The envisaged summit must build on this and accelerate the process as it brings in new thinking; that townships and rural areas must cease being markets for others. Turok sagely proclaimed that wealth does not trickle down but must be created.
Thus, recommendations must be made on how legislation must be tweaked so that BEE stimulates economic participation for locals in these areas.
It will also discuss the invasion of township and rural markets by shopping malls and foreign traders. While some food chains in the shopping malls source from black providers, the process has been ad hoc and not rigidly enforced by local authorities. The decimation of small businesses in such areas has resulted, a factor well documented in numerous studies by Andre Ligthelm of the Unisa Bureau for Market Research.
Sore point
The presence of the foreign traders is an ongoing sore point and results in sporadic attacks on them. For the record, while this also happened in Tanzania, the reaction by the locals was swift as they devised strategies that saw them retake their markets, and this was without physical attacks.
The summit must thus also devise approaches that see local entrepreneurs in the township and rural areas regain their markets through policy support and, above all, superior competition. Furthermore, the grant payouts to millions of beneficiaries in these areas could be the base of a vibrant financial ecosystem servicing local production and value chains.

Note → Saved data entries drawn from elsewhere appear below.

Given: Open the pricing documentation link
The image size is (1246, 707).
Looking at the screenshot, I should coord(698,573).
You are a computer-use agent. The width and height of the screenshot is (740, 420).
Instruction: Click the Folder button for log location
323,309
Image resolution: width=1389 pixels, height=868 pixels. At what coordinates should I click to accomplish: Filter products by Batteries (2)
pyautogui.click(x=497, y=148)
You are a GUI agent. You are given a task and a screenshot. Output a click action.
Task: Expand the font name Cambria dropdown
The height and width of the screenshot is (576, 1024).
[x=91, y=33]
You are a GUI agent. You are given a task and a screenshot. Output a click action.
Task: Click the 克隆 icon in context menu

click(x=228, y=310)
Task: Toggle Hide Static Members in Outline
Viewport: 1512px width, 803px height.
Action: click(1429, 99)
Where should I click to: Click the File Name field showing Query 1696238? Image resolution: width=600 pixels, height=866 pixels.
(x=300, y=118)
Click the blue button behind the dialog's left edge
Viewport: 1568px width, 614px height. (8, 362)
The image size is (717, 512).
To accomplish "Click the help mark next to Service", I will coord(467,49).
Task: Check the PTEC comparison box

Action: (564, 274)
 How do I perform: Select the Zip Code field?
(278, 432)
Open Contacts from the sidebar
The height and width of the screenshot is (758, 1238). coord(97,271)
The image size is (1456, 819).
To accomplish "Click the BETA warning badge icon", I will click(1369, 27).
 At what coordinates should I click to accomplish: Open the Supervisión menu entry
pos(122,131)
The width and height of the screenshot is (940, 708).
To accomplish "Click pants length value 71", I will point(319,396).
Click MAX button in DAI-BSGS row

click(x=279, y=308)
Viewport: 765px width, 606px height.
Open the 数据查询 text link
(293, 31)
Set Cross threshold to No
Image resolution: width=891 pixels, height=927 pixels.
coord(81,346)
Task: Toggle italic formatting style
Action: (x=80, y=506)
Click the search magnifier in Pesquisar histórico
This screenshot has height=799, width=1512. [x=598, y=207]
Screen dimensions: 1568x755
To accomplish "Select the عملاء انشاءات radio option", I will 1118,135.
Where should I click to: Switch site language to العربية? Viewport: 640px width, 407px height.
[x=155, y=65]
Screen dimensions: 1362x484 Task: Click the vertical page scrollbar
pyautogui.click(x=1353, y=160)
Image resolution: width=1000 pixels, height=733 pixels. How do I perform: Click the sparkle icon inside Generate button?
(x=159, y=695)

The taxi industry is instructive as blacks are the consumers, but the value chains make billions for white business organisations and multinationals.
Indeed, the ponderings at the summit can take the country to a higher trajectory of developmental thinking and activism. The 11 million jobs the National Development Plan envisages will not happen unless townships and rural areas are transformed from their consumer mode into being producer communities.